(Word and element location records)
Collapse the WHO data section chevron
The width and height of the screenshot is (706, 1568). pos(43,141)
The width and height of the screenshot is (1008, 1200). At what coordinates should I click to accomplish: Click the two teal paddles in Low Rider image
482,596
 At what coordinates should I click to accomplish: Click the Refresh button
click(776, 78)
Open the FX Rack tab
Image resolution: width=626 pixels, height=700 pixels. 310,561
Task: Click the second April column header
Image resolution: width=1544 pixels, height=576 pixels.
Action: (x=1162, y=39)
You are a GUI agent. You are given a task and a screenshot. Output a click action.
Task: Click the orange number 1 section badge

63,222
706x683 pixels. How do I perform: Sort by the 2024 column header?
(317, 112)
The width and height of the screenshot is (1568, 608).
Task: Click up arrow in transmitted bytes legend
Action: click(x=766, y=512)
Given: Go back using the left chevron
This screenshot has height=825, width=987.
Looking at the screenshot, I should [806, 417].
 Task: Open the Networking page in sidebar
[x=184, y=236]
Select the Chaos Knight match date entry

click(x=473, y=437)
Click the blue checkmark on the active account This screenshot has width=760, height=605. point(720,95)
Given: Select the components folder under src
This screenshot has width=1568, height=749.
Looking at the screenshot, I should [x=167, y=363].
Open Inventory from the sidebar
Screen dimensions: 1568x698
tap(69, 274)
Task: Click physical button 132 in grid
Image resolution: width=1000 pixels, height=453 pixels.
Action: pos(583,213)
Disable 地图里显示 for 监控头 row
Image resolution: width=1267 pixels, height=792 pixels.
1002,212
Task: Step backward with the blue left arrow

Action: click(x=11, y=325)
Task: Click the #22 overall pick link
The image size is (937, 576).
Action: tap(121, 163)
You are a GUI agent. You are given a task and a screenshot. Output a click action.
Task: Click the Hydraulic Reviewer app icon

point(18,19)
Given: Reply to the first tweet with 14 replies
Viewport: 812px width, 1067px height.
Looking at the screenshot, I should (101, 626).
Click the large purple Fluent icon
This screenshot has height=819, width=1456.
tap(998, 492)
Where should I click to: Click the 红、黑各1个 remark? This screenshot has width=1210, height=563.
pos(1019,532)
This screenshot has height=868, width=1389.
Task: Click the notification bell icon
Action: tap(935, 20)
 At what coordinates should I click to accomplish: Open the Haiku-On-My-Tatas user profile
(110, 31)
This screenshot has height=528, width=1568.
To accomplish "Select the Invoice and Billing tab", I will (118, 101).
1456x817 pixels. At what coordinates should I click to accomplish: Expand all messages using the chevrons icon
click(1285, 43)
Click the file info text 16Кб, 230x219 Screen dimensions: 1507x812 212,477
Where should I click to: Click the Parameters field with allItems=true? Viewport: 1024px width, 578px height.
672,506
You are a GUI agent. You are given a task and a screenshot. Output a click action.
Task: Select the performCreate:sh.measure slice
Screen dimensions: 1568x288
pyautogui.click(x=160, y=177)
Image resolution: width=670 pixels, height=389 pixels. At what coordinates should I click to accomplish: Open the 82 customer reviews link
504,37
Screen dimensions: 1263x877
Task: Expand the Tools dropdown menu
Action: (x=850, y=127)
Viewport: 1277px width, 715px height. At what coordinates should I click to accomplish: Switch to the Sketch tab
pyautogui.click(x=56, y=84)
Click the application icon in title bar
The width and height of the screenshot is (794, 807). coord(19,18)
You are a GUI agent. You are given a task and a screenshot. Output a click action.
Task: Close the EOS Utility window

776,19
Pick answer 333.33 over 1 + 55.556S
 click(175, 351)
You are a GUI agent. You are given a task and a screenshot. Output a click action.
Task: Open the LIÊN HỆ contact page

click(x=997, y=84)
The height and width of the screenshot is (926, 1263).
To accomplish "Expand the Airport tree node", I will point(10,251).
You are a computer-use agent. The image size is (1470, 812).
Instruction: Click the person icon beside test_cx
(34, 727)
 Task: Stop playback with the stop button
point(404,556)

What to work on
Can you give all the rows again with every "sidebar" replaced by "side panel" and nothing else changed?

Result for this exercise
Collapse the WHO data section chevron
The width and height of the screenshot is (706, 1568). pos(43,141)
The width and height of the screenshot is (1008, 1200). At what coordinates should I click to accomplish: Click the two teal paddles in Low Rider image
482,596
 At what coordinates should I click to accomplish: Click the Refresh button
click(776, 78)
Open the FX Rack tab
Image resolution: width=626 pixels, height=700 pixels. 310,561
Task: Click the second April column header
Image resolution: width=1544 pixels, height=576 pixels.
Action: (x=1162, y=39)
You are a GUI agent. You are given a task and a screenshot. Output a click action.
Task: Click the orange number 1 section badge

63,222
706x683 pixels. How do I perform: Sort by the 2024 column header?
(317, 112)
The width and height of the screenshot is (1568, 608).
Task: Click up arrow in transmitted bytes legend
Action: click(x=766, y=512)
Given: Go back using the left chevron
This screenshot has height=825, width=987.
Looking at the screenshot, I should [806, 417].
 Task: Open the Networking page in side panel
[x=184, y=236]
Select the Chaos Knight match date entry

click(x=473, y=437)
Click the blue checkmark on the active account This screenshot has width=760, height=605. point(720,95)
Given: Select the components folder under src
This screenshot has width=1568, height=749.
Looking at the screenshot, I should [x=167, y=363].
Open Inventory from the side panel
Screen dimensions: 1568x698
tap(69, 274)
Task: Click physical button 132 in grid
Image resolution: width=1000 pixels, height=453 pixels.
Action: pos(583,213)
Disable 地图里显示 for 监控头 row
Image resolution: width=1267 pixels, height=792 pixels.
1002,212
Task: Step backward with the blue left arrow

Action: click(x=11, y=325)
Task: Click the #22 overall pick link
The image size is (937, 576).
Action: tap(121, 163)
You are a GUI agent. You are given a task and a screenshot. Output a click action.
Task: Click the Hydraulic Reviewer app icon

point(18,19)
Given: Reply to the first tweet with 14 replies
Viewport: 812px width, 1067px height.
Looking at the screenshot, I should (101, 626).
Click the large purple Fluent icon
This screenshot has height=819, width=1456.
tap(998, 492)
Where should I click to: Click the 红、黑各1个 remark? This screenshot has width=1210, height=563.
pos(1019,532)
This screenshot has height=868, width=1389.
Task: Click the notification bell icon
Action: tap(935, 20)
 At what coordinates should I click to accomplish: Open the Haiku-On-My-Tatas user profile
(110, 31)
This screenshot has height=528, width=1568.
To accomplish "Select the Invoice and Billing tab", I will (118, 101).
1456x817 pixels. At what coordinates should I click to accomplish: Expand all messages using the chevrons icon
click(1285, 43)
Click the file info text 16Кб, 230x219 Screen dimensions: 1507x812 212,477
Where should I click to: Click the Parameters field with allItems=true? Viewport: 1024px width, 578px height.
672,506
You are a GUI agent. You are given a task and a screenshot. Output a click action.
Task: Select the performCreate:sh.measure slice
Screen dimensions: 1568x288
pyautogui.click(x=160, y=177)
Image resolution: width=670 pixels, height=389 pixels. At what coordinates should I click to accomplish: Open the 82 customer reviews link
504,37
Screen dimensions: 1263x877
Task: Expand the Tools dropdown menu
Action: (x=850, y=127)
Viewport: 1277px width, 715px height. At what coordinates should I click to accomplish: Switch to the Sketch tab
pyautogui.click(x=56, y=84)
Click the application icon in title bar
The width and height of the screenshot is (794, 807). coord(19,18)
You are a GUI agent. You are given a task and a screenshot. Output a click action.
Task: Close the EOS Utility window

776,19
Pick answer 333.33 over 1 + 55.556S
 click(175, 351)
You are a GUI agent. You are given a task and a screenshot. Output a click action.
Task: Open the LIÊN HỆ contact page

click(x=997, y=84)
The height and width of the screenshot is (926, 1263).
To accomplish "Expand the Airport tree node", I will point(10,251).
You are a computer-use agent. The image size is (1470, 812).
Instruction: Click the person icon beside test_cx
(34, 727)
 Task: Stop playback with the stop button
point(404,556)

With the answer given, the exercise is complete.